O petista também aproveitou a oportunidade para conversar sobre investimentos e boas relações. Ficou acertado, por exemplo, que uma delegação de empresários e autoridades sauditas deve visitar o Brasil em breve para conhecer a carteira de projetos do Novo PAC, que estão abertos a investimentos estrangeiros. A agenda será discutida pelos ministérios das Relações Exteriores de ambos os países.
Petróleo e gás
O representante saudita também indicou ao presidente Lula que deseja ampliar investimentos no Brasil, principalmente na área de petróleo e gás e nas fontes verdes, além de retomar uma agenda comercial.
Lula sinalizou que o crescimento dos investimentos sauditas no Brasil é bem vindo e pode ser importante no processo de transição para uma economia mais sustentável, com destaque para setores de alta tecnologia, como o desenvolvimento de motores híbridos e também em hidrogênio verde.
As relações comerciais entre os dois países vêm crescendo ano a ano. Em 2022, o volume comercializado chegou a 8,2 bilhões de dólares.
Quem é o príncipe?
O príncipe Mohammed bin Salman bin Abdulaziz Al Saud tem 38 anos e comanda o país de maneira autocrática. Ele foi ministro da Defesa e desde setembro de 2022 assumiu o cargo de primeiro-ministro do Reino da Arábia Saudita. Sua carreira políitca foi ganhando destaque nos últimos anos porque ele passou a tomar todas as decisões no país. O pai do príncipe, o rei Salman bin Abdulaziz Al Saud, tem 87 anos e sofre da doença de Alzheimer.

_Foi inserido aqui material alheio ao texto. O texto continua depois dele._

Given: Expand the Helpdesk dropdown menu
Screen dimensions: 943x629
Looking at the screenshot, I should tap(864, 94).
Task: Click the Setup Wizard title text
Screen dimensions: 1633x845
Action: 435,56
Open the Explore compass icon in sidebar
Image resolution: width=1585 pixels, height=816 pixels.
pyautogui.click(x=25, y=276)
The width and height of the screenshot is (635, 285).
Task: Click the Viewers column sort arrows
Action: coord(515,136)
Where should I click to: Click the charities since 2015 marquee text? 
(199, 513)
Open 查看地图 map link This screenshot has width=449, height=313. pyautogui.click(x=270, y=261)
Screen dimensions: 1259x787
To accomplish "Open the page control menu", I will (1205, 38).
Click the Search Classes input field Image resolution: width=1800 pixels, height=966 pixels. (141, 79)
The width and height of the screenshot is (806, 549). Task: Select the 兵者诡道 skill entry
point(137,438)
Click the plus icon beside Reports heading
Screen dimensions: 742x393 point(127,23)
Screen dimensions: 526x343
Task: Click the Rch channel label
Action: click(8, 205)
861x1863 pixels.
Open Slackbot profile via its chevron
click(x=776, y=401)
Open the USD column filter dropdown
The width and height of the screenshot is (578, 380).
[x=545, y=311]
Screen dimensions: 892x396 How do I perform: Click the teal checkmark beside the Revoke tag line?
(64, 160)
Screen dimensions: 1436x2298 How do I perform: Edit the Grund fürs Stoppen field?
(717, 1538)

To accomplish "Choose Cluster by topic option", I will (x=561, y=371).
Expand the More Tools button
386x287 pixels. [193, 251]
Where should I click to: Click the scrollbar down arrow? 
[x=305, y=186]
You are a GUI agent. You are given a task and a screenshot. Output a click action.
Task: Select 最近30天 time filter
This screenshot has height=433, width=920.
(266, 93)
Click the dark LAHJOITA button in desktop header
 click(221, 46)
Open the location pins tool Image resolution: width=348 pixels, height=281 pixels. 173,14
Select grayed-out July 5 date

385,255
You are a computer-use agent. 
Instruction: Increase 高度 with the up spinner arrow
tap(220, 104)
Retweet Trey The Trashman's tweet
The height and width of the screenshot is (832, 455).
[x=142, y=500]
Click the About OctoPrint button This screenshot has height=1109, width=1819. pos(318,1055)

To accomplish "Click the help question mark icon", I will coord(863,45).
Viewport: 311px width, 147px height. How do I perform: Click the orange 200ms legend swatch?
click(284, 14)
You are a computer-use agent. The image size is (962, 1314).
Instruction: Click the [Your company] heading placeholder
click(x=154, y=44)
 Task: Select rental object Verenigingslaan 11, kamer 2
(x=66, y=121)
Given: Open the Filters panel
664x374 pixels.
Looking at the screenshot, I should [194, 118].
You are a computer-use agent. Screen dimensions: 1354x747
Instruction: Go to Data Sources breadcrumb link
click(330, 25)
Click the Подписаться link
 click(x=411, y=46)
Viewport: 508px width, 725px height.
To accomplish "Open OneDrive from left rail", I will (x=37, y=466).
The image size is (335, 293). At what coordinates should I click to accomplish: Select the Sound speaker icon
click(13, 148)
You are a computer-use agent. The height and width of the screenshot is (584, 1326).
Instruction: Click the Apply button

No início, a ascensão do príncipe ao poder foi considerada positiva nos meios diplomáticos internacionais, que esperavam um mandato reformista e modernizador, o que até aconteceu, levando em consideração que a majestade reduziu os poderes da polícia religiosa, que ataca a fé cristã, e decretou o fim da proibição das mulheres dirigirem automóveis.
A Arábia Saudita também passou a permitir mulheres em estádios de futebol, que em 2023 abriu os cofres, por meio do fundo saudita (dinheiro público) para contratar craques internacionais, como Cristiano Ronaldo e o brasileiro Neymar, numa ação conhecida como "sportswashing" (lit. lavagem esportiva). Trata-se de um termo que denomina a prática de indivíduos, grupos, corporações, ou governos, de usar esportes para melhorar reputações desgastadas por ações erradas.
Ocorre que Mohammed bin Salman (que é conhecido também acrônimo MBS, com as letras iniciais de seu nome) tem contra si casos, no mínimo, controversos. Ele foi acusado em 2018 pela CIA (serviço secreto dos Estados Unidos) de ser o mandante do assassinato do jornalista Jamal Khashoggi.
Em 2021, novo relatório do governo norte-americano dizia que o príncipe saudita tinha aprovado a operação que resultou na morte de Khashoggi – ainda que em 2019 a Arábia Saudita tenha condenado cinco pessoas pelo crime. Em dezembro de 2022, a Justiça dos EUA arquivou as acusações contra Mohammed bin Salman.
Nos jornais norte-americanos, MBS é costumeiramente classificado como ditador sanguinário. Dados da Organização Saudita Europeia para os Direitos Humanos indicam que a Arábia Saudita teve 129 pessoas executadas por ano, de 2015 a 2022, uma alta de 82% em comparação com o período de 2010 a 2014. Organizações defensoras de direitos humanos, como a Anistia Internacional, relatam contínuas violações na Arábia Saudita.